(DIRECTIONS FOR THIS TASK): Rewrite the rows from the line with "Task: Select the 'sealing ring' label" through the end of the rows, changing "label" to "tag" and leaving everything else as it is.
BEGIN SOURCE MATERIAL
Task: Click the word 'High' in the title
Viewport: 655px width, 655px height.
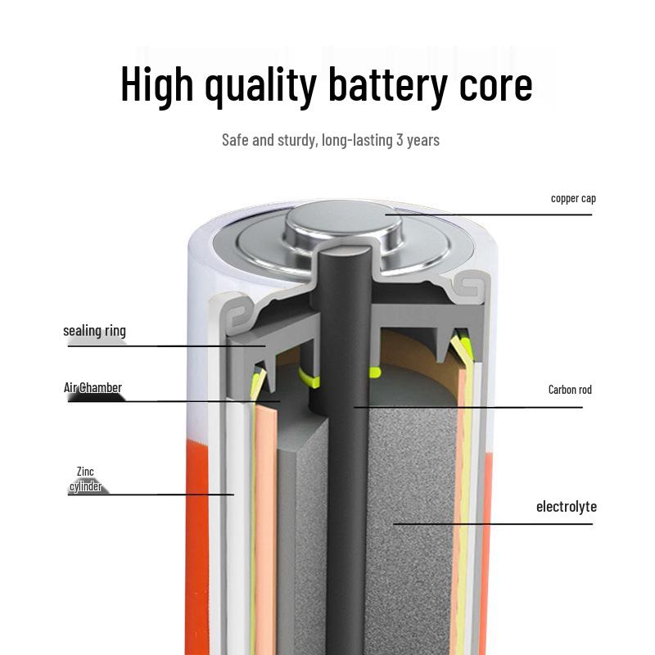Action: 157,84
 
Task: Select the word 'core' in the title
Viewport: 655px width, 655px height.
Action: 496,88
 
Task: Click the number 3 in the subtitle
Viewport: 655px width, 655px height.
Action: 400,140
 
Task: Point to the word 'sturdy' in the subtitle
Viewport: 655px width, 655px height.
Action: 296,140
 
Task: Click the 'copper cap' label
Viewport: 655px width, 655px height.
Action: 573,198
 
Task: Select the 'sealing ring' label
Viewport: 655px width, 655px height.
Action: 94,331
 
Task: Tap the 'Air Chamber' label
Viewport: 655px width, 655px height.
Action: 93,387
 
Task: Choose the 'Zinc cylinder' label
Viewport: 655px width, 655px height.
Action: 85,479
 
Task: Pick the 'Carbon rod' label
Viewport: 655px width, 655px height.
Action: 570,390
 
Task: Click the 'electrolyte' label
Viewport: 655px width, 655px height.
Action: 567,507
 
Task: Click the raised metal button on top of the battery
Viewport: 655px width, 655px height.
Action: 343,224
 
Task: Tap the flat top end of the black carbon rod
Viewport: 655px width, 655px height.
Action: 344,251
END SOURCE MATERIAL
(OUTPUT FOR THIS TASK):
Task: Select the 'sealing ring' tag
Viewport: 655px width, 655px height.
Action: 94,331
 
Task: Tap the 'Air Chamber' tag
Viewport: 655px width, 655px height.
Action: 93,387
 
Task: Choose the 'Zinc cylinder' tag
Viewport: 655px width, 655px height.
Action: 85,479
 
Task: Pick the 'Carbon rod' tag
Viewport: 655px width, 655px height.
Action: 570,390
 
Task: Click the 'electrolyte' tag
Viewport: 655px width, 655px height.
Action: 567,507
 
Task: Click the raised metal button on top of the battery
Viewport: 655px width, 655px height.
Action: 343,224
 
Task: Tap the flat top end of the black carbon rod
Viewport: 655px width, 655px height.
Action: 344,251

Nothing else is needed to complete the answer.